'Client Settings' Editor (OPC UA)

Section	Parameter	Description
Set individual Certificate Store Names	Override Certificate Store Names	Sets whether the names for the identity stores and for the trust store can be changed (observe the note below this table). 'No' - overwriting is disabled. 'Yes' - the settings for specifying user-defined identity and trust store names become visible and can be edited. If your are using certificates other than the default stores to set up the communication with the OPC UA server, set the parameter 'Override Certificate Store Names' to 'Yes' and enter your values.
	These fields are only visible, if 'Override Certificate Store Names' = 'Yes'. By default, the following certificate and trust stores are used (the default stores are shown when you select 'Yes' in the 'Override Certificate Store Names' field).
	Self-signed identity store	Default: OPC UA Client self-signed Edit the name as required. Observe the note below the table. The identity store 'OPC UA client self-signed' is used to keep a self-signed certificate (certificate which has no Certificate Authority (CA)). The certificate is generated on first start of the OPC UA client. The certificate uses the same URLs and IP addresses that are configured for the OPC UA server. With the information stored in the identity store, the OPC UA client authenticates itself against the server, i.e., the server checks whether the communication with the OPC UA client is authorized. The certificate in this identity store is only used, if the OPC UA client identity store is empty (see the following row).
	Given identity store	Default: OPC UA Client Edit the name as required. Observe the note below the table. The identity store 'OPC UA client' can be used to provide a manually created Application Instance Certificate for the OPC UA client. The OPC UA client uses this certificate to identify itself when connecting to the OPC UA server.
	Trust store	Default: OPC UA Client Edit the name as required. Observe the note below the table. The trust store 'OPC UA client' is used to hold the certificates of the trusted servers. You have to add the certificates of all servers that the client wants to communicate with. Using the information in the trust store, the OPC UA client can verify the identity of a connecting OPC UA server by validating the authenticity of the certificates it presents.

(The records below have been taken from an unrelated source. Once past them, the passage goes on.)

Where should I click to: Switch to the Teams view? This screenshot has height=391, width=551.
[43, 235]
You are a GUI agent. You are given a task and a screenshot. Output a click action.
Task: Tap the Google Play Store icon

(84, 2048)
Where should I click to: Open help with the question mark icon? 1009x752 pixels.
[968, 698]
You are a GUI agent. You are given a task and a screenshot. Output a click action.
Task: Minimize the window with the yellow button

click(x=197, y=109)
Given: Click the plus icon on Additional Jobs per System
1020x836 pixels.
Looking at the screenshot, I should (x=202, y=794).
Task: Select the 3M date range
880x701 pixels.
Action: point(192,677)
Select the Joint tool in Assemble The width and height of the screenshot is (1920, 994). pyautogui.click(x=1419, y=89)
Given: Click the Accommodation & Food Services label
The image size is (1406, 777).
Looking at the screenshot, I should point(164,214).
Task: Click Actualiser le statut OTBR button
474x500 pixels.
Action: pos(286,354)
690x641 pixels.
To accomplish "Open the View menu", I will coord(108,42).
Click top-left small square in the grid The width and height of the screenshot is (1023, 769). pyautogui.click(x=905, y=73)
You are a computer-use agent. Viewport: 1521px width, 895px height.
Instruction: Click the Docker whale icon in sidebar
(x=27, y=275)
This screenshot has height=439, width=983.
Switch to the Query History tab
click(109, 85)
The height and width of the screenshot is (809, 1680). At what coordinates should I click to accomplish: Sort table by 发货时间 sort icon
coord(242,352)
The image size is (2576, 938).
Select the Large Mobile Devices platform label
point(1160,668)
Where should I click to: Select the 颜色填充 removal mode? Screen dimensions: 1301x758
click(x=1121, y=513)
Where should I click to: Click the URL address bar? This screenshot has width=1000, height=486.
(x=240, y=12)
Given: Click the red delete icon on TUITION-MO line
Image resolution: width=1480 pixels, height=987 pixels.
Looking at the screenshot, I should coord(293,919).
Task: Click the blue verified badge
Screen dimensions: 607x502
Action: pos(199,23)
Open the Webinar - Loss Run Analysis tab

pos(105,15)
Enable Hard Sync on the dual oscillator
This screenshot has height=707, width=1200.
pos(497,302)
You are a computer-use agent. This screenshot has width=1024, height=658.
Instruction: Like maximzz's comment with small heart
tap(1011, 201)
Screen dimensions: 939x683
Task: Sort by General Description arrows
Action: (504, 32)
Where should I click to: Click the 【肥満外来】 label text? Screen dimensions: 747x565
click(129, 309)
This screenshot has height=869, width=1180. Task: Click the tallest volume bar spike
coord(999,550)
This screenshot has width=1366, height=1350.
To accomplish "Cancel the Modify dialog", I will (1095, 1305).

Note For all of the settings described above, the embedded OPC UA client in the PLCnext Technology controller provides default settings which are supplied with the controller. In common cases there are no changes of these default values required in order to communicate with the OPC UA server.

Section	Parameter	Description
Session Security	Override Security Settings	Sets whether the default security checks shall be overwritten. These default checks are performed on the OPC UA client side when connecting to the OPC UA server. 'No' - default checks are performed. 'Yes' - particular security checks can be enabled/disabled individually as the various checkboxes become visible and can be edited.
	These fields are only visible, if 'Override Security Settings' = 'Yes'.
	Application Authentication	If disabled, a server certificate verification failure will be ignored when connecting to the OPC UA server.
	Application Uri Check	If disabled, an invalid server certificate application URI will be ignored. With a deactivated URI check, the connection to the OPC UA server can be established even the server's URI does not match the URI entered in the client's certificates.
	Certificate Hostname Check	If disabled, an invalid server certificate hostname will be ignored. With a deactivated hostname check, the connection to the OPC UA server can be established even the server's hostname does not match the hostname entered in the client's certificates.
	Certificate Time Check	If disabled, an invalid certificate time will be ignored. With a deactivated certificate time check, the connection to the OPC UA server can be established even the server's certificate has expired or is invalid.
	Certificate Issuer Time Check	If disabled, an invalid certificate issuer time will be ignored. With a deactivated certificate issuer time check, the connection to the OPC UA server can be established even the server's issuer certificate has expired or is invalid.
	Password Encryption Check	If disabled, the check for the ServerNonce and the PasswordEncryptionMode will be ignored.

Section	Parameter	Description
Client Timeouts	Override Session Timeouts	Sets whether the default timeout values shall be overwritten. These timeouts are used in the communication between OPC UA client and OPC UA server. 'No' - default timeout values are valid. 'Yes' - individual timeout values become visible and can be edited.
	These fields are only visible, if 'Override Session Timeouts' = 'Yes'.
	Session Timeout	Session timeout (in milliseconds) that is used by the server to support the reuse of a session after a lost connection. The server closes the session due to inactivity after the session timeout has expired.
	Connect Timeout	Session connect timeout (in milliseconds) that is used for connect calls during the connection establishment. If the server does not confirm the connection within the entered time, the connection process is aborted.
	Watchdog Timeout	Watchdog call timeout (in milliseconds) that is used as connection check and reconnect after connection errors.
	Call Timeout	General timeout (in milliseconds) for messages between the OPC UA client and OPC UA server.